I’ve spent the past week fully immersed in The Necromancer’s Tale. As a player who enjoys depth, I entered Psychic Software’s gothic RPG with high hopes. For the most part, it delivered. Here’s my breakdown.
Overall Impressions
The writing and magic system shine as the game’s strongest features. Each grimoire feels purposeful, with rituals that carry story weight. Psychic Software, known for deep RPG systems, captures the fantasy of becoming a true necromancer. The mix of lore, spellcasting, and choice-driven dialogue sets the stage for a dark adventure.
The world is striking but lacks life. Exploration often feels like walking through a painted backdrop instead of a living space. Quest progress can stall due to hidden triggers, clashing with the pace of the magic system. This uneven flow breaks immersion.
Fans of Age of Decadence or Neverwinter Nights 2 will notice familiar strengths. Branching stories and old-school design are clear influences. Still, The Necromancer’s Tale leans on story and ritual over polished combat or exploration. This focus makes it unique but also shows its limits compared to games that balance story with more systems.

Gameplay Mechanics
The ritual system is the highlight. Every spell demands care—collecting bones, chanting in order, and timing circles. Pulling off big rites like the multi-stage Rite of the Lich feels powerful. Social systems also add depth. You can blackmail nobles, seduce allies, or trade secrets to skip fetch quests, making role-play engaging.
Minimal inventory and quest guidance add immersion but may frustrate. Retracing steps or questioning every NPC slows progress. Late-game battles bring another hurdle: managing skeletal minions. Since each command is issued one by one, it becomes overwhelming. An auto-command option would smooth pacing while keeping strategy.
Standout Moment: Summoning a skeletal army under a blood moon, then leading a charge through a besieged village—nothing matched that rush.

Story and Characters
The game centers on moral descent. You shape the path from grave-robber to aspiring lich. NPCs react with fear, loyalty, or vengeance, making encounters tense. Relationships, such as with Celeste the conflicted scholar, add weight. Dialogue trees, though, can be harsh. Missed clues may block progress, forcing backtracking through journals.
Visuals and Graphics
The gothic art is striking. Hand-painted backgrounds bring ruins, graveyards, and sanctums to life. Dialogue portraits capture emotion, boosting immersion. The map, though, suffers from repetition. Recycled textures like mossy walls and twisted trees reduce variety. While not game-breaking, this weakens the impact of exploration compared to the rich narrative.

Sound and Music
The soundtrack is haunting, filled with choirs, strings, and whispered chants. It enhances rituals and palace intrigue. Sound effects like cracking bones and thunder add crisp detail. Key NPCs feature strong voice work, but minor characters rely only on text. A full voice cast would have delivered deeper immersion.

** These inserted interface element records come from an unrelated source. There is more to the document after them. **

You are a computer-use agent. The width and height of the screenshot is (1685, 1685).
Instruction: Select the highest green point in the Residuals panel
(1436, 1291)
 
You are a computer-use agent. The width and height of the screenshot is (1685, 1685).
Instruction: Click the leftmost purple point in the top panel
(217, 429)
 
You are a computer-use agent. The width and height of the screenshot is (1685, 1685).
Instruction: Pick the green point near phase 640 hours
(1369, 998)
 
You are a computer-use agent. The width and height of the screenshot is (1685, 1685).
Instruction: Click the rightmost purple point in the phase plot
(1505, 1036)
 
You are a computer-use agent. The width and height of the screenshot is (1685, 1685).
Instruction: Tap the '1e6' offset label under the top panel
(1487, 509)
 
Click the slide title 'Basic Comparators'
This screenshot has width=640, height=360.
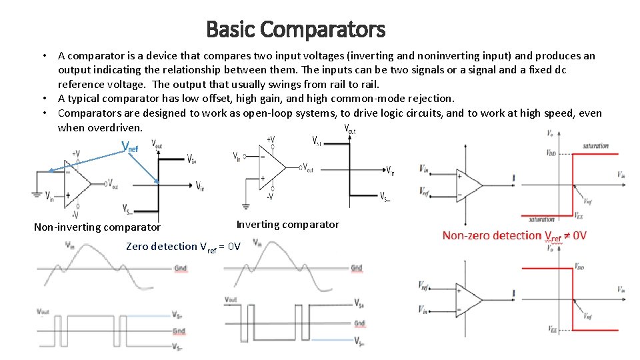pos(295,29)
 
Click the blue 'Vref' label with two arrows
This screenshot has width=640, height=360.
pos(130,147)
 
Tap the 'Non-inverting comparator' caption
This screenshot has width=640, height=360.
pos(97,227)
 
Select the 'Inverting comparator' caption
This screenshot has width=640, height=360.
pos(287,225)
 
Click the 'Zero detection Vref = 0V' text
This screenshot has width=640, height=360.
pos(183,247)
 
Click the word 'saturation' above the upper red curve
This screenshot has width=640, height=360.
pos(595,145)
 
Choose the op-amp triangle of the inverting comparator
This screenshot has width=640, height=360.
pos(279,167)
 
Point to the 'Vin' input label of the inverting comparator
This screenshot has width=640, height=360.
pos(236,157)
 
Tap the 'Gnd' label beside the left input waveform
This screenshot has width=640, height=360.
pos(180,268)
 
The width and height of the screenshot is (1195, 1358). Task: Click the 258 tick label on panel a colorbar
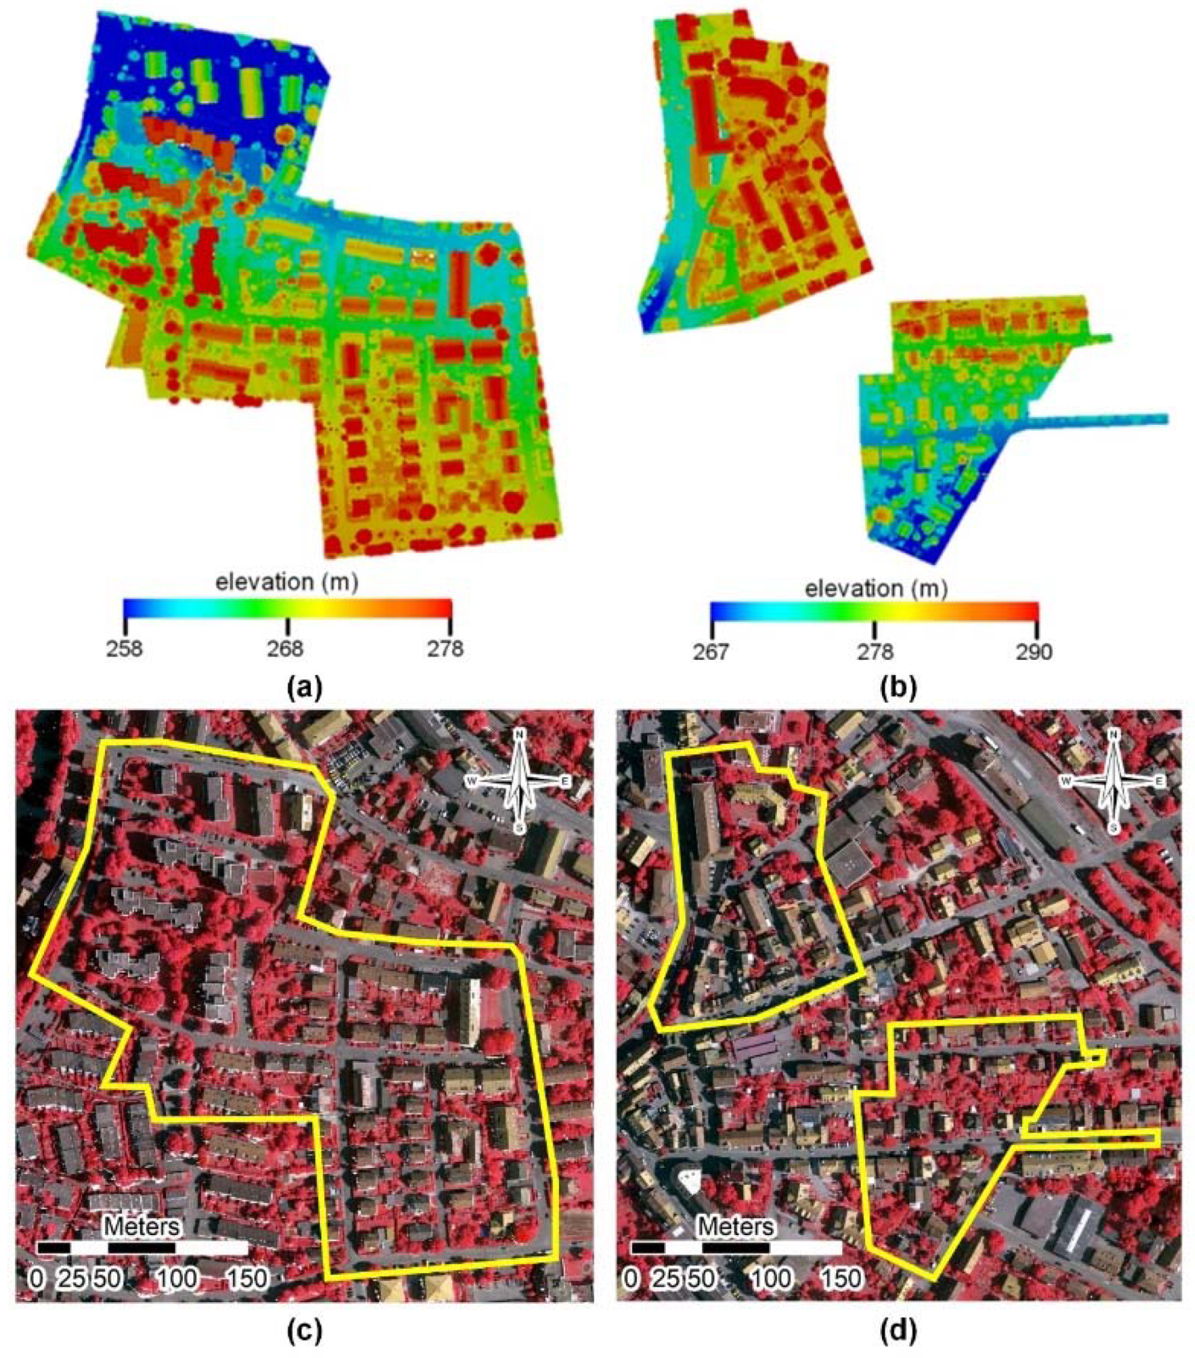[x=124, y=648]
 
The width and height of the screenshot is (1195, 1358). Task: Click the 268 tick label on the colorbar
[x=287, y=648]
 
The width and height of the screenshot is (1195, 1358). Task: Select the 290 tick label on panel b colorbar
[x=1034, y=652]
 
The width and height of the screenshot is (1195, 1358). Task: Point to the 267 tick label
[x=711, y=652]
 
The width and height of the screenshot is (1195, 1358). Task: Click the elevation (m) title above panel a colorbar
[x=287, y=582]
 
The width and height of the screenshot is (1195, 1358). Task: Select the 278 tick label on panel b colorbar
[x=876, y=652]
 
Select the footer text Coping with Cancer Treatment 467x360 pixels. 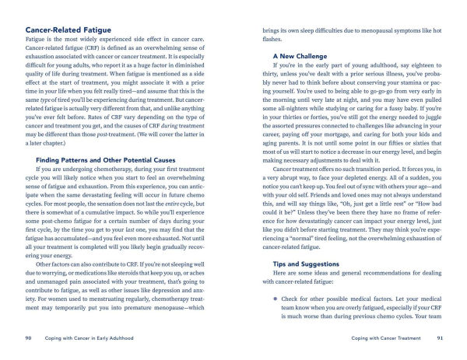click(x=384, y=338)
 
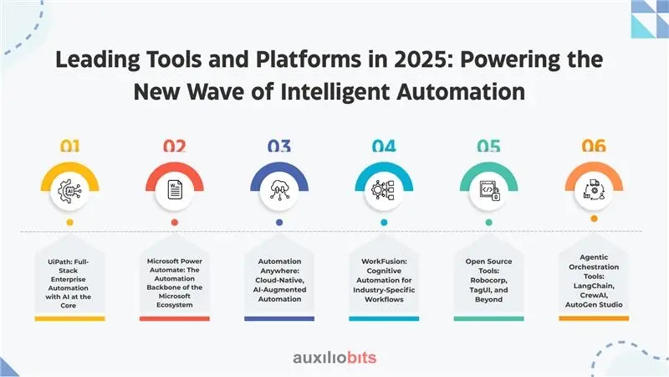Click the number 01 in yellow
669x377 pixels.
70,146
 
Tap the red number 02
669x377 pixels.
175,146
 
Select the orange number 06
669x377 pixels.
594,146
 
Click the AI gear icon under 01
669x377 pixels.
70,191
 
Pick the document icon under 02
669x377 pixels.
175,190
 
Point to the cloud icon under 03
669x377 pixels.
279,190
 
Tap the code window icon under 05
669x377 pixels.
489,191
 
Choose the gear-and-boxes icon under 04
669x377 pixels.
383,190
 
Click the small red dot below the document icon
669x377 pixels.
175,222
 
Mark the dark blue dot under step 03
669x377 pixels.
279,222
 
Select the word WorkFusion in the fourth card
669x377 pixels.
384,261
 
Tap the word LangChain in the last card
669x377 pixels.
594,286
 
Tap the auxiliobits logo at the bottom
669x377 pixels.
334,358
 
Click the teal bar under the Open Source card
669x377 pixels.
489,318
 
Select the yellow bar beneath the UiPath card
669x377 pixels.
70,318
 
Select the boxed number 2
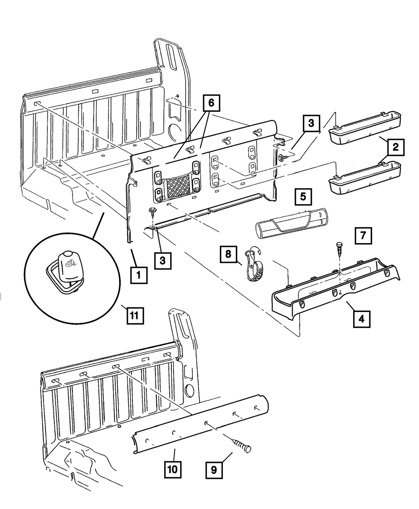point(396,147)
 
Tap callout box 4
point(361,319)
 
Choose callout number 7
point(363,236)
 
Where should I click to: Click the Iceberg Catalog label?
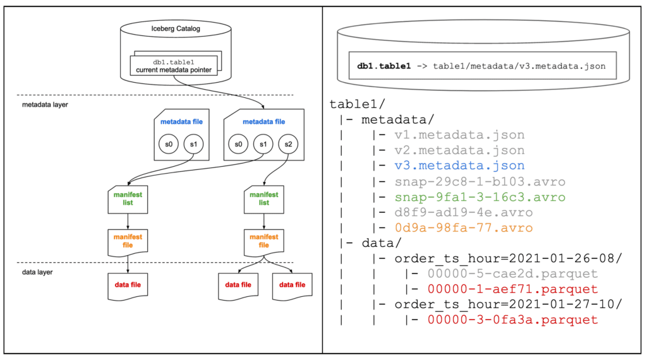(176, 28)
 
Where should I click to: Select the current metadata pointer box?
(174, 66)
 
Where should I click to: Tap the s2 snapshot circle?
(288, 145)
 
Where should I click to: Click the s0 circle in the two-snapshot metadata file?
(168, 145)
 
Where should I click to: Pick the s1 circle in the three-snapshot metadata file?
(263, 145)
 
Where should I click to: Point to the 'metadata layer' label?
(45, 105)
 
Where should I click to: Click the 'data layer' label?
(37, 272)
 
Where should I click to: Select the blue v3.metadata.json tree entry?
(459, 165)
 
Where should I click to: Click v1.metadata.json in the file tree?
(459, 135)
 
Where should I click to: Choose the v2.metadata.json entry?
(459, 150)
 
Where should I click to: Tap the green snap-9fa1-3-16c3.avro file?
(480, 197)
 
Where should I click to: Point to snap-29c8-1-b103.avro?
(480, 182)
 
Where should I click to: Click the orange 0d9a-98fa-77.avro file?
(463, 228)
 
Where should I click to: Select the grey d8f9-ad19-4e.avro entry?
(463, 213)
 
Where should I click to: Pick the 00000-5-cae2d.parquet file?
(512, 274)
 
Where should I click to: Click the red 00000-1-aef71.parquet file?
(512, 289)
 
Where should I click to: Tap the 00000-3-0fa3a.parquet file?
(512, 320)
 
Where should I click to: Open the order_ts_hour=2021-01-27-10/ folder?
(509, 305)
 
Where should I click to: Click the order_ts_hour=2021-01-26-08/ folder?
(509, 258)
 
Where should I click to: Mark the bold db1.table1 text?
(384, 66)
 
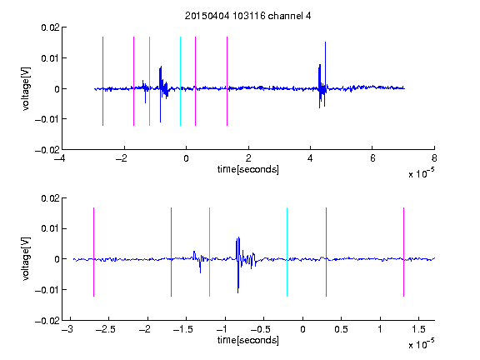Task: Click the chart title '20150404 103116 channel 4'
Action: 248,16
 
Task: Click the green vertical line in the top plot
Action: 149,81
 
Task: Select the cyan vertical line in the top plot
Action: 180,81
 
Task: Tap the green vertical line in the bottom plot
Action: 209,252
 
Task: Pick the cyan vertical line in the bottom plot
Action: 287,252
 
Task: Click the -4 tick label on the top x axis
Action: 59,158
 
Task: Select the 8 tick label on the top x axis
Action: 434,158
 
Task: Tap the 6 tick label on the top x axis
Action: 372,158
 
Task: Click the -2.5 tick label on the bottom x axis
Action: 105,329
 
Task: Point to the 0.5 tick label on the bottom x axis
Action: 341,329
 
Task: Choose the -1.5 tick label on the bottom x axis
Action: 182,329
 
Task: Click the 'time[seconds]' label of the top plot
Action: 248,169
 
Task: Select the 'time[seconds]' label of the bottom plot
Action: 248,340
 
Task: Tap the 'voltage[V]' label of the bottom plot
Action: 27,259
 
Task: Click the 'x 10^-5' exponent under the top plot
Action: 421,173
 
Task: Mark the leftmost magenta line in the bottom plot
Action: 93,252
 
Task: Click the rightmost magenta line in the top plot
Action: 227,81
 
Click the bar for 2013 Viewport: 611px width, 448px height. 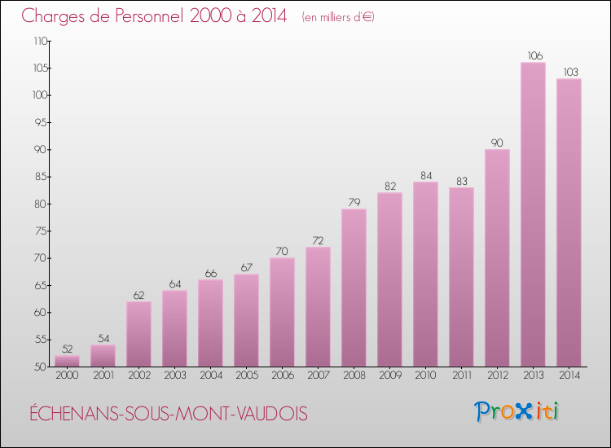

Difficulty and Replayability
The game is demanding. Missed items or dialogue choices often force backtracking. Yet solving puzzles and winning tough duels is rewarding. Replay value is strong. Choices shape whether you rise as a merciful necromancer or ruthless warlord. Branching paths, multiple endings, and planned expansions promise more content. This ensures longevity for fans of dark, choice-driven RPGs.

Trivia & Behind the Scenes
Psychic Software expanded from a four-person team to ten for this project. To ground its magic in history, the studio consulted medieval scholars. Rituals and grimoires feel authentic as a result. A custom dialogue engine handles reputation tracking, a feature planned for future games. A free DLC in early 2026 will add undead forms and a conquest mode, extending replay value.

Final Thoughts
The Necromancer’s Tale delivers on its promise of dark sorcery and narrative depth. It requires patience and a taste for old-school pacing, but rewards players who engage with its secrets. Minor issues with quest flow and late combat hold it back from perfection. Still, for those seeking a true necromancer journey, it’s essential.
Rating: 4 out of 5 stars

The game shines with deep ritual mechanics and multi-layered spellcasting. Dynamic moral choices and rich dialogue shape your rise from grave-robber to lich. A haunting soundtrack and gothic visuals create strong atmosphere.
On the downside, the open world feels sparse and repetitive. Missed clues can stall progress, and late-game minion control becomes tedious. Still, its strengths outweigh flaws.